It was still strange to him that she had not fucked him, but Zevran’s unease over the unusual situation had settled into something closer to gentle confusion. He was here and available and willing, and she wanted him. Zevran knew when someone wanted him, even if no one had ever looked at him quite the way that Lyna did. It seemed strange that he had ever once thought her gaze could be cold.

There was a softness to her that he hadn’t known how to look for. It hid somewhere in the tilt of her head, the warmth of her presence beside him at the fire, the questions she asked him about his life. Lyna showed herself through her actions, not her words. She tried and she failed and she tried again. She bore her burdens alone. Sometimes, Zevran found himself wondering what it would be like to help her carry them.

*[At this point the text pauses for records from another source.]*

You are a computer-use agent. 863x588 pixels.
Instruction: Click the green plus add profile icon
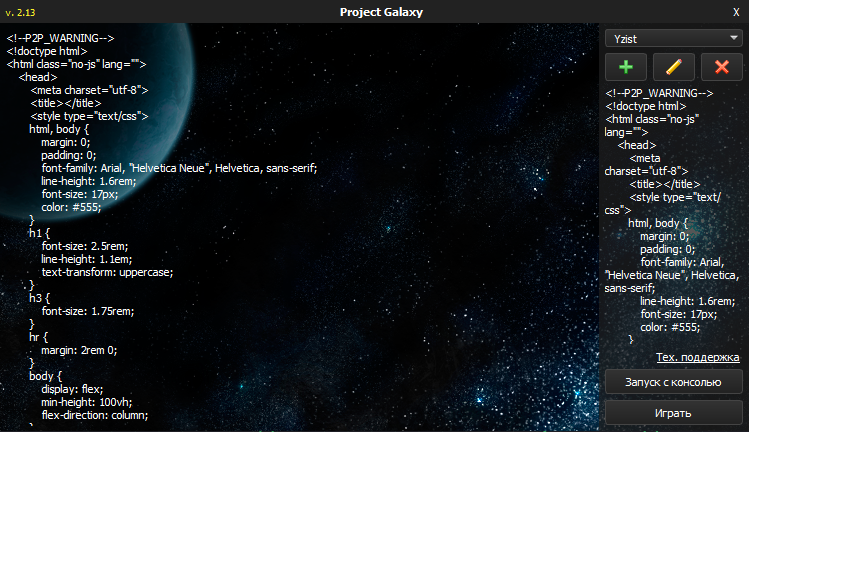pyautogui.click(x=626, y=67)
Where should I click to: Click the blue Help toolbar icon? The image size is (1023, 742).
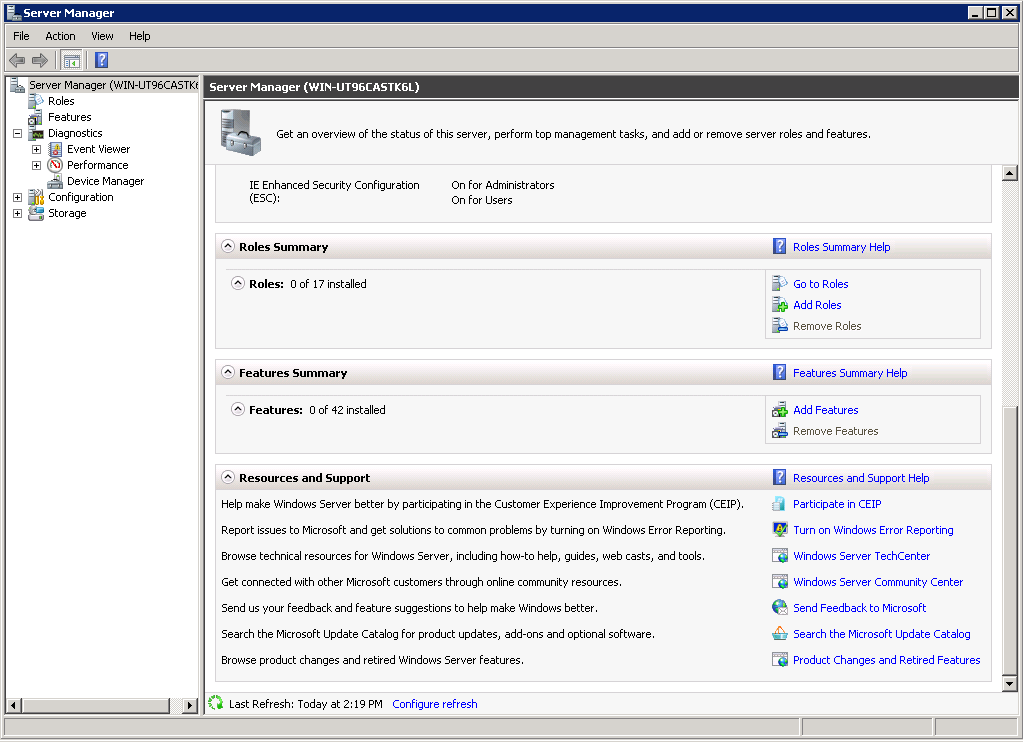101,60
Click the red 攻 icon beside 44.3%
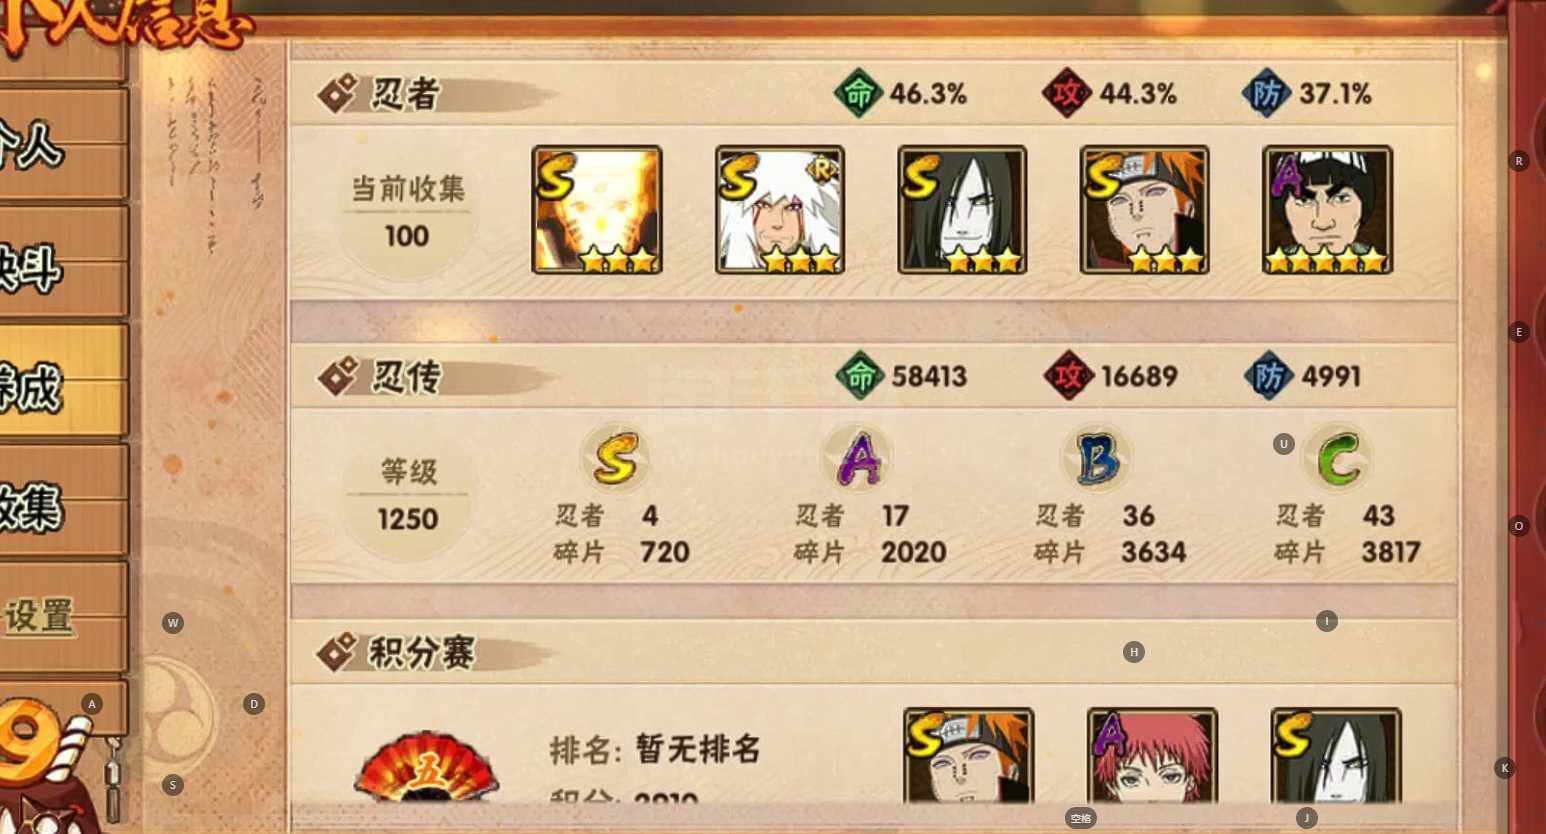The width and height of the screenshot is (1546, 834). point(1066,93)

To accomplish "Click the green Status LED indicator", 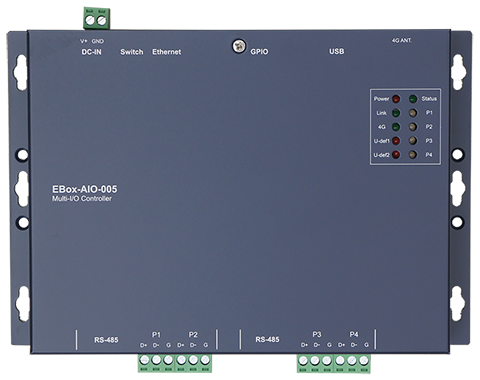I will point(413,99).
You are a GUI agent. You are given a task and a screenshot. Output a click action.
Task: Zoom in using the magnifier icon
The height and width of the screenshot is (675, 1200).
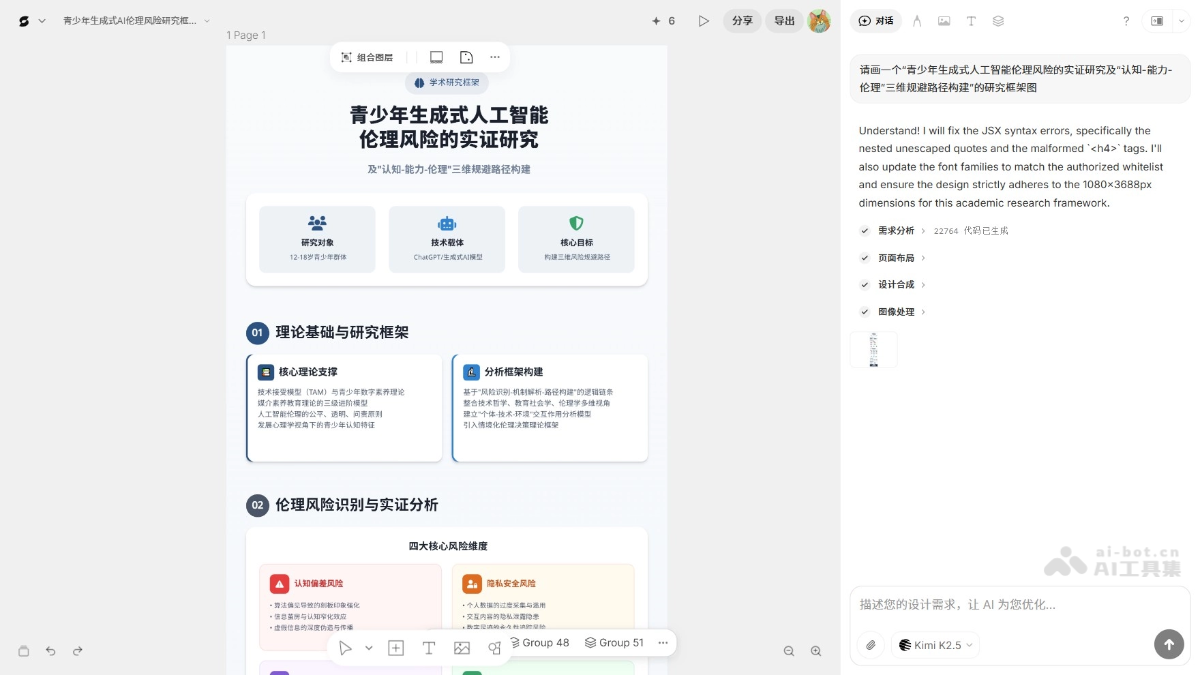pos(817,651)
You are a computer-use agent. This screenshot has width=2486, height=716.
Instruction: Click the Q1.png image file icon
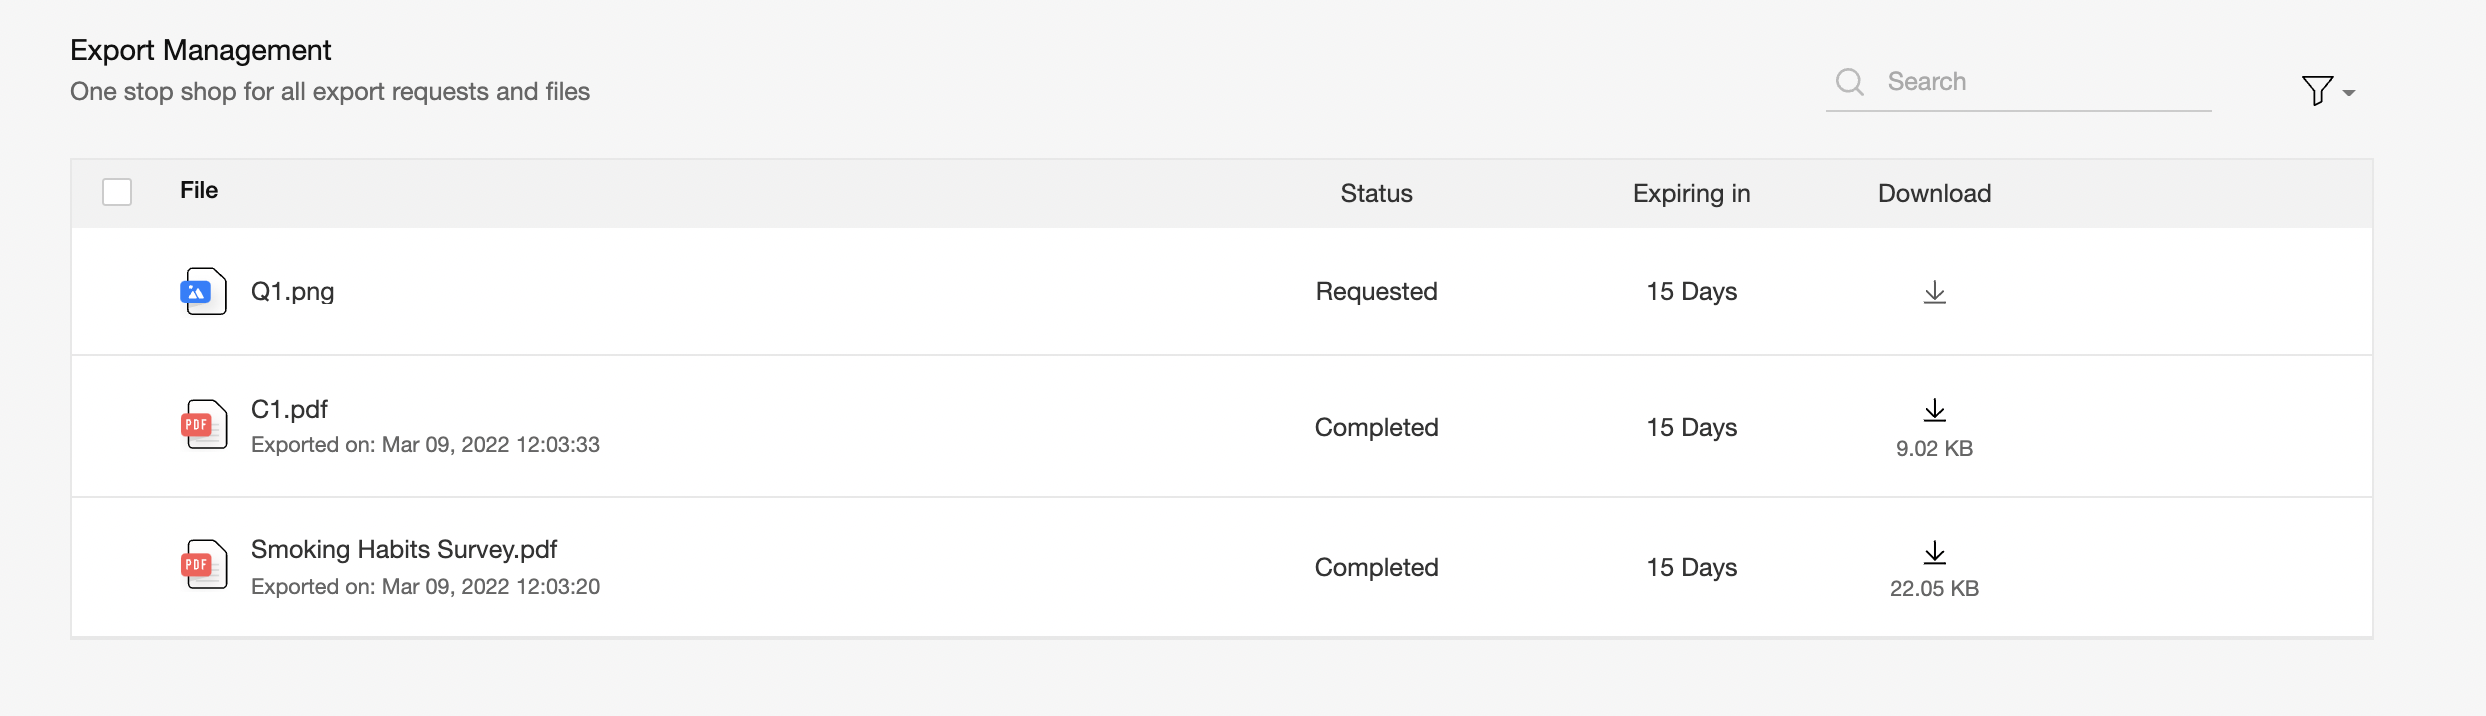click(x=203, y=291)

Their deal had been that he would help in exchange for his life, but never once had she taken what he expected to give. Fighting at her side seemed no obligation at all, as generally his own life was in danger as well. There had to be something more he could do. How could it be that each day he found himself less concerned with his debt to the Warden, yet more determined to repay it?

(Sometimes, when the weight she carried was a little lighter, he found that she would smile.)

The fire popped in the stillness of the night. The stars shone cold and high overhead. The others had all gone to find their rest, and they were as alone as they could be in such a situation as they shared. Zevran twirled a piece of straw between his thumb and his forefinger, and watched her as she checked over her armor for damage.

“I fancy many things,” he said in answer to a question, his voice a low murmur. Their conversation felt private, intimate, under the open sky. “Would you be offended if I said I fancied you?”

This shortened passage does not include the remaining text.